Re: [xml] Still validating while using SAX Interface?

Date view Thread view Subject view Author view

From: rolf@pointsman.de
Date: Sun Oct 15 2000 - 18:39:09 EDT


On 15 Oct, Daniel Veillard wrote:
> On Sun, Oct 15, 2000 at 09:29:54PM +0200, rolf@pointsman.de wrote:
>> Maybe I've overseen something obvious but as far as I see there are
>> two ways to use libxml:
>>
>> o Let libxml build a DOM tree in memory. This allows to enable
>> validation, if needed.
>>
>> o Use the SAX Interface (with an own xmlSAXHandlerPtr). Using this API
>> there is now way to use the validating facilities build in into the
>> libxml.
>
> right
>
>> As pointed out within the documentation, the first way uses internaly
>> also the SAX Interface and uses a special set of SAX handler
>> funktions (xmlDefaultSAXHandler). This special SAX handlers are located
>> in the file SAXvalidation.c
>
> no in SAX.c
>
>> If validation is enabled, this special handler funktions do two things
>> at once: they validate the document and they build the DOM tree.
>
> or rather build the DOM tree and then uses it for validation
>
>> Well, I want to use the SAX Interface while still validating. In
>
> I don't know how to do this:
> - SAX basically operate on constant memory use
> - the amount of memory needed for validating is not constant
> So you have to keep informations ... I use DOM.
>
>> theory, this should not be to difficult. There should be another set
>
> It is, thing about entities references !

I'm sorry to insist.. I don't see SAX versus DOM along the lines of
constant memory use versus variable memory usage. SAX let me do
whatever I want with the XML data without the need of a memory hungry
DOM tree.

Don't get me wrong. DOM is an easy to use way to represent XML data in
memory, but have his limitations. I have to handle XML files up to
100 MByte and more (XML Productcatalogs).

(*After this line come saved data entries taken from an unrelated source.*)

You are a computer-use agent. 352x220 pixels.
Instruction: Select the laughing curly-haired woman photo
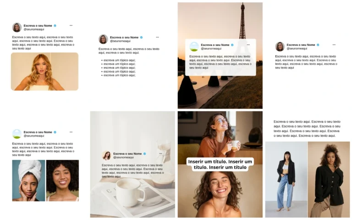click(x=220, y=194)
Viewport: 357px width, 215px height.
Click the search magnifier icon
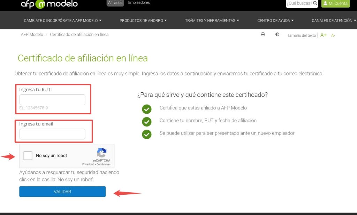[x=315, y=3]
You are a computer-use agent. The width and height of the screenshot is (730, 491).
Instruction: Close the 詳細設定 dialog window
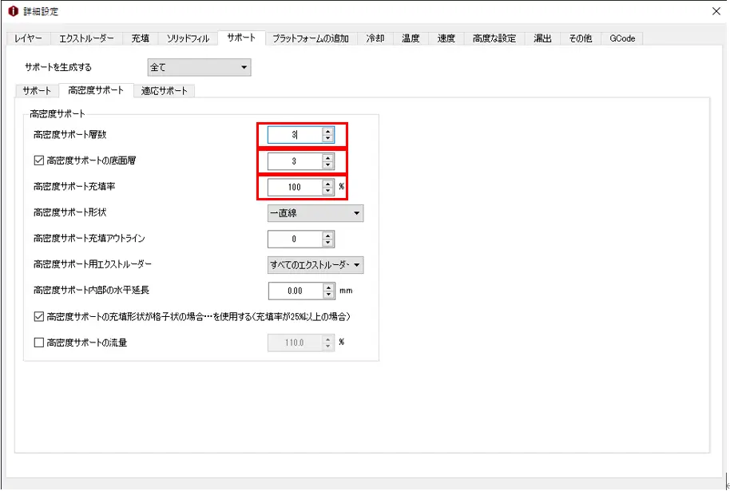click(715, 11)
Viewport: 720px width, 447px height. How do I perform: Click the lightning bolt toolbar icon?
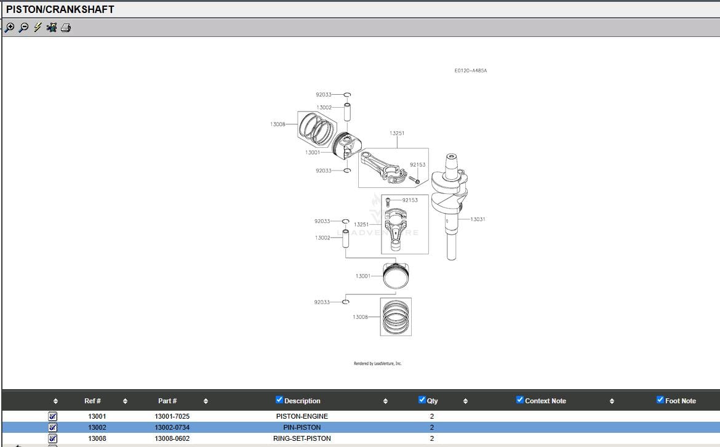(38, 27)
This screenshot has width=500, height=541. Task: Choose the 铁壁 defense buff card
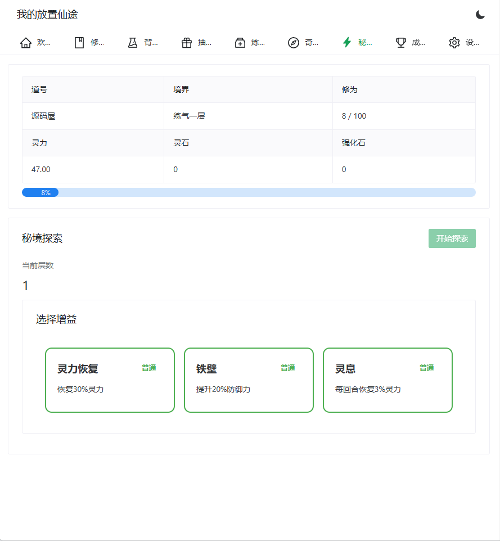point(248,380)
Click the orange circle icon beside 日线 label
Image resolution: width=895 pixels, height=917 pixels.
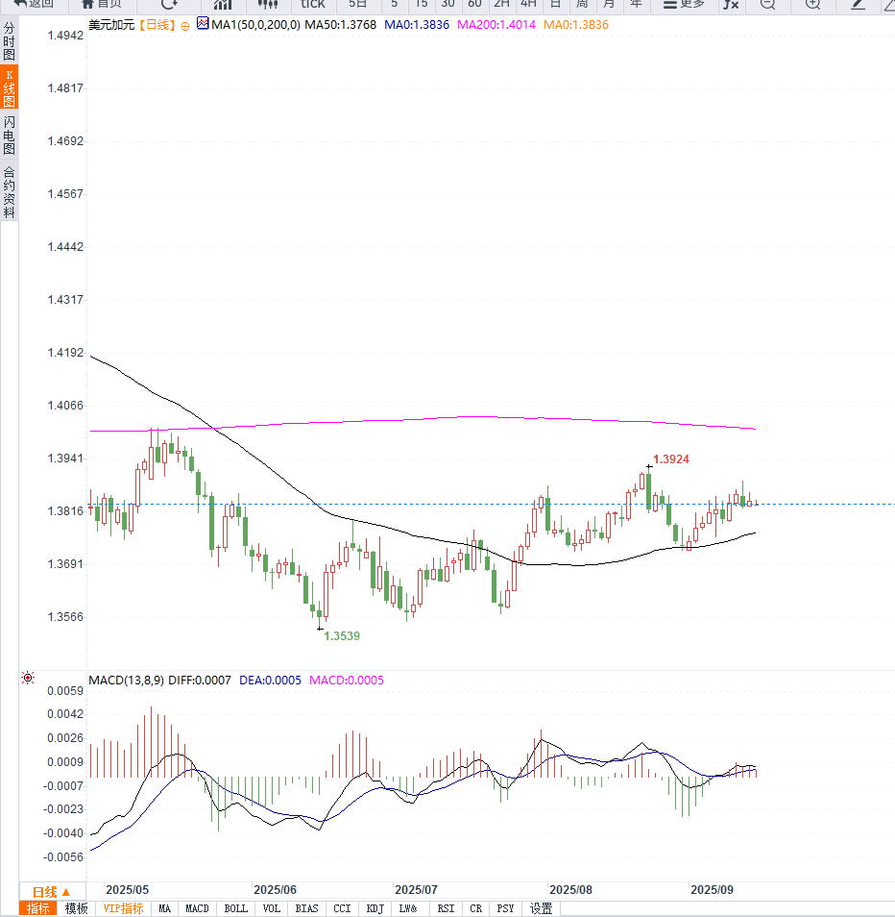[185, 26]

It isn't an option for me to
donate 1 GByte of memory just to be able to read the data (libxml DOM
trees are big...).

It's true, a validating SAX parser may need some variable memory, not
only to store entities but of course to store the hole structure
information out of the DTD. But that's typically much smaller memory
requirements than that for an hole DOM tree.

>> of default handlers, that does only the validation stuff and then,
>> instead of building the libxml DOM tree, call my registered handler
>> funktions.
>
> No the validation need state stored in the DOM

Please could you be a bit more elaborated about what informations
stored in the DOM tree are needed for validation?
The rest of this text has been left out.